TGFβ macrophage reprogramming: A new dimension of macrophage plasticity.

The August 2023 article in Science Signaling, "TGF-β uncouples glycolysis and inflammation in macrophages and controls survival during sepsis, " challenges the traditional M1/M2 macrophage classification by investigating the impact of transforming growth factor β (TGFβ) on macrophage metabolism and function. Despite its conventional anti-inflammatory role, TGFβ-treated macrophages exhibit a distinct phenotype marked by heightened glycolysis, suppressed proinflammatory cytokines, and increased coagulation factor expression.

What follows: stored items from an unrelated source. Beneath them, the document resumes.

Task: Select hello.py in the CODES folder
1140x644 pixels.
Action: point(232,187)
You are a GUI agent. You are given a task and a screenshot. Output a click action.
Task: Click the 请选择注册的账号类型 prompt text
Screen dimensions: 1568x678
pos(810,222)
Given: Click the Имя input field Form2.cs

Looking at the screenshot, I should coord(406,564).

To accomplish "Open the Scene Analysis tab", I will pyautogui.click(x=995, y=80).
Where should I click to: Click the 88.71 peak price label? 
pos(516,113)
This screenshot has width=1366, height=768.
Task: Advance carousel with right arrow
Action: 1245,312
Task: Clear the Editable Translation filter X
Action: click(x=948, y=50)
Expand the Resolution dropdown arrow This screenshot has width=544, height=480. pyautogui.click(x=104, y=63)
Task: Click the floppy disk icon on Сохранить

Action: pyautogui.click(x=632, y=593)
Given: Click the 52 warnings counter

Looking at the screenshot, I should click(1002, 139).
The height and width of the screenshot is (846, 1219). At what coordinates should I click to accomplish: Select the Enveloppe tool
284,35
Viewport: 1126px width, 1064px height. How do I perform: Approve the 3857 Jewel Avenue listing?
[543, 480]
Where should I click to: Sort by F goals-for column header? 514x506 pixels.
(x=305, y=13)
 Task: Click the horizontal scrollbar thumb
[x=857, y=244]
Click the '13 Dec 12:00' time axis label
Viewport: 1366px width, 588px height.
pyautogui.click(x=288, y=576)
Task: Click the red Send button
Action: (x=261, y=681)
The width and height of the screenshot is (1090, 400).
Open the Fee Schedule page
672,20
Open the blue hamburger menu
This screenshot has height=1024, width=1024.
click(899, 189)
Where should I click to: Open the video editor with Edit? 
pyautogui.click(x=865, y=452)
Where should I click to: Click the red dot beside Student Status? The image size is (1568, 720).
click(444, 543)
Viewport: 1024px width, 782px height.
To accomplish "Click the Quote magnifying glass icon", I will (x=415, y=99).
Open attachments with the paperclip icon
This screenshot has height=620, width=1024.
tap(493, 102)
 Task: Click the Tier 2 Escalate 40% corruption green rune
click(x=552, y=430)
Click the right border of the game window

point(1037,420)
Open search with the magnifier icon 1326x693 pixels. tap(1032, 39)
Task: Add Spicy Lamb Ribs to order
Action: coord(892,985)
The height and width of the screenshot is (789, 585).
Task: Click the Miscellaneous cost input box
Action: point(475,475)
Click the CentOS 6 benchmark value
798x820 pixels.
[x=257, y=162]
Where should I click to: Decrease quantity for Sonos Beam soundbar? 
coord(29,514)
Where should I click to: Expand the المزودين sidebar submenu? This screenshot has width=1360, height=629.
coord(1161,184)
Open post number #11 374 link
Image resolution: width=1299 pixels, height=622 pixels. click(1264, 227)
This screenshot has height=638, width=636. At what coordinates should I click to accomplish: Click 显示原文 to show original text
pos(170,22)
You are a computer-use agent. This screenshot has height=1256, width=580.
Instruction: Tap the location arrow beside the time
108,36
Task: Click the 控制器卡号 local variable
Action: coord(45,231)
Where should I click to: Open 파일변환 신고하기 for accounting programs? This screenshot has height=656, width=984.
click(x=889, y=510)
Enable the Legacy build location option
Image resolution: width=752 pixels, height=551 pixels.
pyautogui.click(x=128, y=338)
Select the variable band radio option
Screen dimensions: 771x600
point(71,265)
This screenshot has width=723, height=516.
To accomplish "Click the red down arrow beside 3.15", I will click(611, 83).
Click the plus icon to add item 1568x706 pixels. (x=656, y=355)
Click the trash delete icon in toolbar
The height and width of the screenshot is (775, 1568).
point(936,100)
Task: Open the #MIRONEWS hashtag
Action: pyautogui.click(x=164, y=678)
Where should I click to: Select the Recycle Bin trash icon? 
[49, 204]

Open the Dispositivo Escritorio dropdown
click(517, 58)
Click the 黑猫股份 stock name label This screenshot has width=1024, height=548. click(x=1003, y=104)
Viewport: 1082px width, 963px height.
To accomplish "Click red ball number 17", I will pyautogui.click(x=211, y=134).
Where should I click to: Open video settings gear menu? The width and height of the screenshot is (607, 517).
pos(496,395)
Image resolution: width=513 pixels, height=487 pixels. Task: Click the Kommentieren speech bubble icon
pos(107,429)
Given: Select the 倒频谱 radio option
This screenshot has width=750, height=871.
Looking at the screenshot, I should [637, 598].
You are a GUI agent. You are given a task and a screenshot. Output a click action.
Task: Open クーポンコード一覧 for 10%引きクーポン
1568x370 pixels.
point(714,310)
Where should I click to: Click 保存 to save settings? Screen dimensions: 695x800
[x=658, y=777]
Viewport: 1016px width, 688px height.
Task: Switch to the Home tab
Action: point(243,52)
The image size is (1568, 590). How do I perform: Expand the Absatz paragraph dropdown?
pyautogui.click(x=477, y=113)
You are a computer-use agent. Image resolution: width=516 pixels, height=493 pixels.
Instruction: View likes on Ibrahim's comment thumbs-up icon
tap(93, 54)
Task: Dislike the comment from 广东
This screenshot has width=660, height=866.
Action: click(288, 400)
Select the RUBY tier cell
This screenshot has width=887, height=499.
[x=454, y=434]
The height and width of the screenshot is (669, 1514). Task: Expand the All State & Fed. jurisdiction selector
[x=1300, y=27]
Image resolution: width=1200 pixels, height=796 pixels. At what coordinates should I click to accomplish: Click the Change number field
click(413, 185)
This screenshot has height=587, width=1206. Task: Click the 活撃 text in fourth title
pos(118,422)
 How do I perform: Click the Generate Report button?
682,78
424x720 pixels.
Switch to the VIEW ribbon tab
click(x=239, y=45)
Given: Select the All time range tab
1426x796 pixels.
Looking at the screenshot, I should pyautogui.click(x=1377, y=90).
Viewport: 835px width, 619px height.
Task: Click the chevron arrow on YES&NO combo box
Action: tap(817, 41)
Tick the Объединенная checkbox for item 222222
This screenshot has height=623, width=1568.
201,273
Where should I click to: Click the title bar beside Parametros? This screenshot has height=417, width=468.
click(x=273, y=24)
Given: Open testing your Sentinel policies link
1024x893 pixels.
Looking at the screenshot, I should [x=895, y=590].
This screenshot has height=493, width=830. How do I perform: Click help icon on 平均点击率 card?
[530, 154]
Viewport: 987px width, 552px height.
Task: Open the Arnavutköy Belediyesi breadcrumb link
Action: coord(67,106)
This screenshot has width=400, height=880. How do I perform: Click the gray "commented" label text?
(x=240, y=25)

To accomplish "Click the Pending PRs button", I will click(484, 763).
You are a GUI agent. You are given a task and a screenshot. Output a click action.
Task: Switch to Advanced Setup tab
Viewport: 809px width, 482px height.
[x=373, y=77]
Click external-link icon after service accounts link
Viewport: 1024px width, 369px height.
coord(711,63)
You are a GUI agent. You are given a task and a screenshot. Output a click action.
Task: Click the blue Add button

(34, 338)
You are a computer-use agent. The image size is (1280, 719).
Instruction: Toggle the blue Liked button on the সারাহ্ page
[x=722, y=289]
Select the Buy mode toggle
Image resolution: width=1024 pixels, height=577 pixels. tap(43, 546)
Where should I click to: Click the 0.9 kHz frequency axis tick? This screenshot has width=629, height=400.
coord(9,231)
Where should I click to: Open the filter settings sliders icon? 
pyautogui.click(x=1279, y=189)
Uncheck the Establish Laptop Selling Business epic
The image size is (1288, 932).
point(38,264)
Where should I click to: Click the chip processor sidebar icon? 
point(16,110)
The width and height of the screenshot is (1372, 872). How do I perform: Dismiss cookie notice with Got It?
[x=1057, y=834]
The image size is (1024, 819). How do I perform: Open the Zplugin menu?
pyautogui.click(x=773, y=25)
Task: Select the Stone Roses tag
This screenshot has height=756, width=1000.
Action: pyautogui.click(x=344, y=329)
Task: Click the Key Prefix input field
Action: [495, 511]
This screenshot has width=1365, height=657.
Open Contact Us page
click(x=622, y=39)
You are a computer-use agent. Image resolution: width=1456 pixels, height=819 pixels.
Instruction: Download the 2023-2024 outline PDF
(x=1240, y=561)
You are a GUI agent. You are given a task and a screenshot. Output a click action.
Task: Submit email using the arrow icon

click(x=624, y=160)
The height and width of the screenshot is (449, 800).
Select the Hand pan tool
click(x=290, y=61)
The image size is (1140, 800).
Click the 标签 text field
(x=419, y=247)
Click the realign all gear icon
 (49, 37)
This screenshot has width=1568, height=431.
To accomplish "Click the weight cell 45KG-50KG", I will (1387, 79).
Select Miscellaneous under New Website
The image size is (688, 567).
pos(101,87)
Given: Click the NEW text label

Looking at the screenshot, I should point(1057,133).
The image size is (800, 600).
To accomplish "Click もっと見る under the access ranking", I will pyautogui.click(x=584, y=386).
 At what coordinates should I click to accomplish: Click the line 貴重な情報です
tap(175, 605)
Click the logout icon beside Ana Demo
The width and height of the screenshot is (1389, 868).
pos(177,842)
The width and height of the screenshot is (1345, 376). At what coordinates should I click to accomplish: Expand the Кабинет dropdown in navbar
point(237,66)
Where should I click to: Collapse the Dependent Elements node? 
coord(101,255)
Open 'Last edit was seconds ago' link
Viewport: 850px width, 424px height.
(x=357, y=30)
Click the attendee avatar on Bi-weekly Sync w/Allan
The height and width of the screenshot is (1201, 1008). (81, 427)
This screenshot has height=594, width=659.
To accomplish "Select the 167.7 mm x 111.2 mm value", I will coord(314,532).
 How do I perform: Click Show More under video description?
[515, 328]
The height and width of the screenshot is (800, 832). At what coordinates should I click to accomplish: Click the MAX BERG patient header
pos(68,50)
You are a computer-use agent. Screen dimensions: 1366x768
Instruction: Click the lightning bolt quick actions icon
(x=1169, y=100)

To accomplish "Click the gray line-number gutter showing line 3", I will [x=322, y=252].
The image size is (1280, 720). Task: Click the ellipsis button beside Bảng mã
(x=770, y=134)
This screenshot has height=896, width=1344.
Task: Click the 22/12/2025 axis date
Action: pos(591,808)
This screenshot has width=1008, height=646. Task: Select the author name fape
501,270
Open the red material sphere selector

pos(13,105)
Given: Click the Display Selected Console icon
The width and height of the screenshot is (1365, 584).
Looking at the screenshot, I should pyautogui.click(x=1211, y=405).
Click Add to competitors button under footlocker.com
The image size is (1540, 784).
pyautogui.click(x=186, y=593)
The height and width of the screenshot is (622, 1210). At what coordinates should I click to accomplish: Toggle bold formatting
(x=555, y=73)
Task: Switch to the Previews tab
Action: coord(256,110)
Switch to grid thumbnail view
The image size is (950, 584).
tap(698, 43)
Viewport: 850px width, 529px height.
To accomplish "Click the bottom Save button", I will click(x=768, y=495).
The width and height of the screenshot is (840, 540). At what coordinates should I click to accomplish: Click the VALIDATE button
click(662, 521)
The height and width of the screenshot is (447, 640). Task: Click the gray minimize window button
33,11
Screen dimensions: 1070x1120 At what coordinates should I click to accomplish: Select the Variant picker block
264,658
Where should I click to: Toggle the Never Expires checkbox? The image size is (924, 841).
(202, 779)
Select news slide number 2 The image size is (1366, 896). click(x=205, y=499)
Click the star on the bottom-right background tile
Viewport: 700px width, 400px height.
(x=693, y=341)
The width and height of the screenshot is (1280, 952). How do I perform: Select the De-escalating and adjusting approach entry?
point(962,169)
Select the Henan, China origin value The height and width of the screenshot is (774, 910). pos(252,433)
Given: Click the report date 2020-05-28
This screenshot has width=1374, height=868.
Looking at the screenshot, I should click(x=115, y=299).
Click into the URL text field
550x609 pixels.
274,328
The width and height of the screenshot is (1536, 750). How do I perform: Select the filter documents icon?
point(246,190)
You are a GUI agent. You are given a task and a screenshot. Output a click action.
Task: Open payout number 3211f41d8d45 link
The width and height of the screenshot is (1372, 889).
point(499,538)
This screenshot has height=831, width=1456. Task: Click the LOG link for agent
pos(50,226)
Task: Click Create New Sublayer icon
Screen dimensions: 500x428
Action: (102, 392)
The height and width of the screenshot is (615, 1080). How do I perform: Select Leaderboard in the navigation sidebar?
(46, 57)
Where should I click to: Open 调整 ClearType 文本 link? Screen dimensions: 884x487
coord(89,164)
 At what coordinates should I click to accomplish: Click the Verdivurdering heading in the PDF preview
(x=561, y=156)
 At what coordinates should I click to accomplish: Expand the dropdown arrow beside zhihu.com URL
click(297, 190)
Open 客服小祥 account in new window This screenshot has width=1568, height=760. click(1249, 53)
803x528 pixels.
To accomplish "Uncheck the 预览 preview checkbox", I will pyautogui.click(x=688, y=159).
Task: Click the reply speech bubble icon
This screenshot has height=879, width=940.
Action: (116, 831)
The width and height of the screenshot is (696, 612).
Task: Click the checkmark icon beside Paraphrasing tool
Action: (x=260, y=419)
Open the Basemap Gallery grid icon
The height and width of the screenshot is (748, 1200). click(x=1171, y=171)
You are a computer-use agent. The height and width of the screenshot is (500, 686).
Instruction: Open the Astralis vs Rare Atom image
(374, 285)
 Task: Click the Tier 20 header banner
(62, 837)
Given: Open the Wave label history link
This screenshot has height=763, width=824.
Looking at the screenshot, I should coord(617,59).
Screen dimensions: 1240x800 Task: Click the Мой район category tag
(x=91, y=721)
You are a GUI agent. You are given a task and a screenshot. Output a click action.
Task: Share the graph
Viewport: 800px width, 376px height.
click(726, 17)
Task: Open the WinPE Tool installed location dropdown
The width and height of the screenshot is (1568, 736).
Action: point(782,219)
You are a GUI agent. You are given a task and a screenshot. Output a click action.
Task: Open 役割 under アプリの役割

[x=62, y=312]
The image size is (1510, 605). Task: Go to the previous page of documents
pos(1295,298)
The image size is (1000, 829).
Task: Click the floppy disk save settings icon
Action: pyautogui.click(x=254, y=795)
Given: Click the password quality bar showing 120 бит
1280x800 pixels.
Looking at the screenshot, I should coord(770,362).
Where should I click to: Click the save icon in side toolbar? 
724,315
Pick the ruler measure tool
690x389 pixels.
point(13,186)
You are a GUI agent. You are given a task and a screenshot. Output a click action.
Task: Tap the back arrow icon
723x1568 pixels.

The study identifies phosphofructokinase-liver type (PFKL) as a crucial glycolytic enzyme regulated by TGFβ via the mTOR-c-MYC pathway. Epigenetic changes induced by TGFβ, such as increased Smad3 activation and reduced proinflammatory transcription factor motif enrichment, contribute to the anti-inflammatory profile. The research extends its implications to sepsis, revealing TGFβ's role in exacerbating coagulation and reducing survival in mouse models. This effect involves upregulation of coagulation factor F13A1, dependent on PFKL activity and glycolysis in macrophages. Connections to COVID-19 pathology are drawn, as TGFβ-treated macrophages and SARS-CoV-2 E protein-exposed cells display similar metabolic profiles. Bioinformatic analysis of COVID-19 patient data suggests correlations between myeloid expression of TGFβR1, PFKL, and F13A1 with disease severity. The study challenges M1/M2 classification, emphasizing the complexity of macrophage responses influenced by TGFβ, proposing TGFβ as a potential therapeutic target for conditions like sepsis and COVID-19 where dysregulated coagulation is significant. Overall, the research provides valuable insights into TGFβ-mediated immunometabolic regulation, paving the way for future investigations and potential therapeutic interventions.